Bilberries contain 5% to 10% tannins, which act as an astringent and it is these tannins that target the bowel, reducing intestinal inflammation, helping to treat diarrhoea.
The anthocyanins present in Bilberries increase stomach mucous which allows more complete breakdown of food. The increased stomach mucous also helps in the healing of stomach ulcers. The US National Institute of Health (NIH) recognises the health value of this berry and support its use for healing stomach ulcers.
Although more research is needed, preliminary studies show that the anthocyanosides present in Bilberries may strengthen blood vessels, improve circulation, and prevent the oxidation of LDL (bad) cholesterol, a major risk factor for atherosclerosis (plaque that blocks blood vessels, leading to heart attack and stroke).
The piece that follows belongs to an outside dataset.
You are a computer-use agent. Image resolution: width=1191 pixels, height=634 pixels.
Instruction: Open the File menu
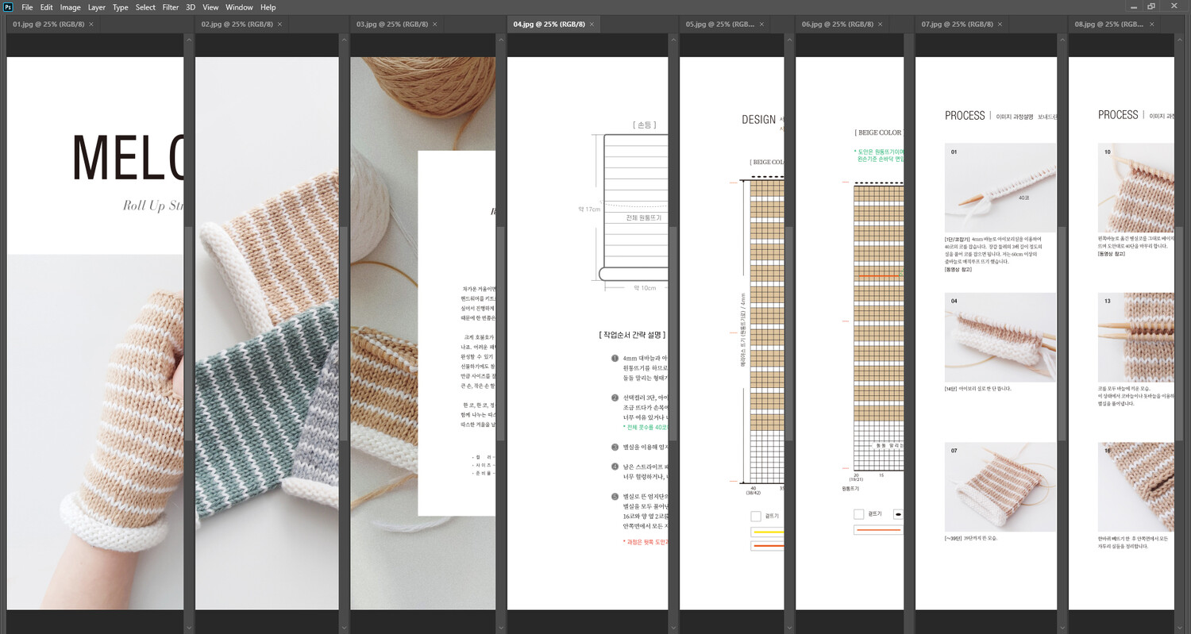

The anthocyanins in Bilberries are responsible for their rich purple colour. Anthocyanins are members of a flavonoid group of phytochemicals that are extensively studied for their contribution to human health. Powerfully antioxidant, one of their most important health benefits is the ability to scavenge free radicals. Free radicals are rogue atoms or atomic groups that have lost at least one electron, forcing them to steal electrons from neighbouring molecules in the hope of stabilising themselves. Unsurprisingly, this can cause havoc in the body, leading to a whole host of health problems. Anthocyanins seek out these groups and donate electrons, stabilising the atoms, protecting cells from damage (oxidative stress) and neutralising free radicals.
Folklore and history
Bilberry makes its debut in written history back in Roman times, when Pliny the Elder specifically mentioned this fruit in a surviving written source. Dioscorides, the notable Roman physician of Greek origin, recommended Bilberries for the treatment of dysentry.
By the Middle Ages, Bilberries were considered to have astringent, tonic and cleansing properties. They were traditionally used in many European countries to treat diarrhoea, hemorrhoids, gastrointestinal inflammation, scurvy and urinary complaints.
Bilberries were also used in ancient times for dying clothes, particularly by the Celts and Scandinavians.
Bilberry is a relation of the North American blueberry, the cranberry and huckleberry, whose leaves and berries have been used traditionally for centuries. The leaves were used as a folk remedy for diabetes and the berries were used by Elizabethan apothecaries to make a syrup with honey called “Rob” to treat diarrhoea. This use seems to have been confirmed, with the German Commission E (a panel of experts that assess the safety and effective of herbs), who approved the use of Bilberry for diarrhoea and inflammation of the mouth or throat.
Bilberry’s claim to fame goes back to World War II when RAF pilots are said to have eaten Bilberry jam before night raids. The RAF reportedly found that it improved their night vision and it is said that this was the reason for their incredible accuracy.
Fresh Bilberries are delicious eaten straight, added to smoothies or baked in a Bilberry Pie.
Bilberry Fruit Powder can be added to smoothies, used in raw chocolate and cake making or added to yoghurt and cereals.
Vitamins: E, C, and K. Minerals: Copper, Manganese, Calcium, Phosphorus, Iron
Phytochemicals: anthocyanins, flavonoids, hydroquinone, oleanolic acid, neomyrtillin, sodium, tannins, and ursolic acid
No known side effects. However if you are taking any prescription medications (especially for blood thinning), please consult your healthcare professional before using Bilberry.